En prácticamente todos los eventos de fuego que han asolado los cerros de Cali, la conclusión se mantiene constante: la mano de actores criminales está presente.
Estas conflagraciones son orquestadas por individuos que aprovechan los periodos de sequía para encender llamas con la intención de despejar terrenos que planean invadir ilegalmente.
Más allá del desastre ecológico que implica la devastación de vastas extensiones de vegetación, los incendios intencionados representan otra amenaza de gran envergadura que la ciudad de Cali debe enfrentar: el descontrolado crecimiento urbano.
En gran parte, los problemas urbanos que aquejan a la capital del Valle del Cauca, como su aguda carencia de infraestructura vial, encuentran sus raíces en la permisividad de las autoridades durante las últimas cuatro décadas hacia los invasores de tierras.
Terrenos que podrían haber sido desarrollados de manera planificada y técnica en las zonas orientales y en las empinadas laderas, en su lugar, han sido ocupados de manera irregular, socavando la propiedad privada y desestimando por completo los principios de desarrollo urbano y las normativas técnicas de construcción.
Lo más alarmante es que este preocupante fenómeno que tanto daño ha causado a Cali no muestra signos de detenerse.

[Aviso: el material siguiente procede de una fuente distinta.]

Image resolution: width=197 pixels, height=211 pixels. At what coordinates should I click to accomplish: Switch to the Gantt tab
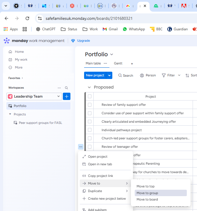[x=118, y=63]
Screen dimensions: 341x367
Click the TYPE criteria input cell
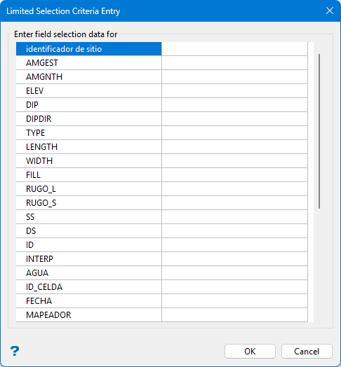pyautogui.click(x=234, y=132)
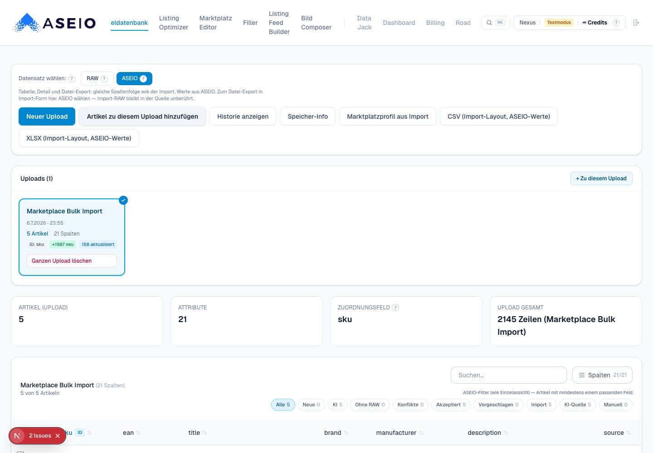Click help icon next to Datensatz wählen

click(x=72, y=78)
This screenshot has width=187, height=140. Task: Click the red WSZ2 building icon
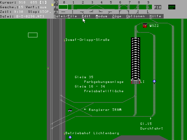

Un simple recorrido por la carretera que lleva al mar basta para constatar cómo los invasores de tierras continúan avanzando en la ocupación ilegal de áreas periféricas de la ciudad, que sigue expandiéndose sin que se tomen medidas efectivas para frenarlo.
Hay que cuidar los cerros, por el invaluable patrimonio ambiental que representan y se debe procurar que las áreas de expansión que aún le quedan a la capital del Valle sean desarrolladas de forma legal y conforme a los estándares técnicos.